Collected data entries

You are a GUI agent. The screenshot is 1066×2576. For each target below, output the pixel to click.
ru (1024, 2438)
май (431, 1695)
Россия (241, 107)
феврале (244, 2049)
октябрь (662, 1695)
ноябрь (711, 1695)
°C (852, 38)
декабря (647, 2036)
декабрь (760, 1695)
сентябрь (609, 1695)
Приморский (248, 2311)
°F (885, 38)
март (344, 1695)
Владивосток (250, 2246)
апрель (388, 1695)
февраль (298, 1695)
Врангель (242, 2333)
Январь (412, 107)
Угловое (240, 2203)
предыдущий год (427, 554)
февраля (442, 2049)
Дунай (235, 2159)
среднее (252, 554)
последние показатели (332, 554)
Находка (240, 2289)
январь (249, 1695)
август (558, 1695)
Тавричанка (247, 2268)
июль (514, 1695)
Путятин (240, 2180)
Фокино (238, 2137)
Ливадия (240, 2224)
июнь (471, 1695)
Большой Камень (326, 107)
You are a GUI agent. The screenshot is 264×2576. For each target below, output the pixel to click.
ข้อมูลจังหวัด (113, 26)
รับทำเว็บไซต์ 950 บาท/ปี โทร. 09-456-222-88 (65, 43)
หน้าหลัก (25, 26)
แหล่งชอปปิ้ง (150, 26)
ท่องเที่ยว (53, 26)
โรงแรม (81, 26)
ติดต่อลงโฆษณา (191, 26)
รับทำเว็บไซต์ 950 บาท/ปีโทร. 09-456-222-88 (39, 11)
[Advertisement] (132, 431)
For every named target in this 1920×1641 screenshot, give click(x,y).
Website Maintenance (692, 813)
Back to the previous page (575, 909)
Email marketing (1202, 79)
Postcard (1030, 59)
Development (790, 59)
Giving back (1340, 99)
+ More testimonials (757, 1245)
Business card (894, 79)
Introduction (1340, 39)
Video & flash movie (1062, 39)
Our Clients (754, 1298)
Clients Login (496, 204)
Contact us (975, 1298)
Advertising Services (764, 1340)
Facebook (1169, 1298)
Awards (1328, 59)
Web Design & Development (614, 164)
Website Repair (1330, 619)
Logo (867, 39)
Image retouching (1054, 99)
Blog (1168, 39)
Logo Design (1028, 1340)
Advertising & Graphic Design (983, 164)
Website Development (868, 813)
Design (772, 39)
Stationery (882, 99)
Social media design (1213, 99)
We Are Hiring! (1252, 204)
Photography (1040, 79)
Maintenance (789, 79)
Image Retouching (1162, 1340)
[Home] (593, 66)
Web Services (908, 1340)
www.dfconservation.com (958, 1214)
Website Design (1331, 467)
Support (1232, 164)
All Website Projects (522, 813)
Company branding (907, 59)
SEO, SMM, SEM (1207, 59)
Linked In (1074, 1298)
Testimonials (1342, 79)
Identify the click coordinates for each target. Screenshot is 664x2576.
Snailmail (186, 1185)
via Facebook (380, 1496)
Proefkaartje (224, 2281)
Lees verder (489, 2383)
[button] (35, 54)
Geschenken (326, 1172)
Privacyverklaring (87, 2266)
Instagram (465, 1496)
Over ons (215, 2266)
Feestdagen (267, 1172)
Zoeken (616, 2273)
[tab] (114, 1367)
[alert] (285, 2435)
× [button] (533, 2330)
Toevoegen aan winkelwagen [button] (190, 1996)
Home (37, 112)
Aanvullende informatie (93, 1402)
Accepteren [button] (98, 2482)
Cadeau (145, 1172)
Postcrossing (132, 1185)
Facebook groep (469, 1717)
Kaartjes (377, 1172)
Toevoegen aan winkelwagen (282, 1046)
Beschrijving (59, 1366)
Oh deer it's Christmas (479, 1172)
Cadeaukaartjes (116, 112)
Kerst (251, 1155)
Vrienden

-- PROBLEM TO WORK ON --
From the line containing "[button] (35, 54)" to the final line of the data above, transcribe every line exactly and nothing more.

-- RESULT OF THE TASK --
[button] (35, 54)
Geschenken (326, 1172)
Privacyverklaring (87, 2266)
Instagram (465, 1496)
Over ons (215, 2266)
Feestdagen (267, 1172)
Zoeken (616, 2273)
[tab] (114, 1367)
[alert] (285, 2435)
× [button] (533, 2330)
Toevoegen aan winkelwagen [button] (190, 1996)
Home (37, 112)
Aanvullende informatie (93, 1402)
Accepteren [button] (98, 2482)
Cadeau (145, 1172)
Postcrossing (132, 1185)
Facebook groep (469, 1717)
Kaartjes (377, 1172)
Toevoegen aan winkelwagen (282, 1046)
Beschrijving (59, 1366)
Oh deer it's Christmas (479, 1172)
Cadeaukaartjes (116, 112)
Kerst (251, 1155)
Vrienden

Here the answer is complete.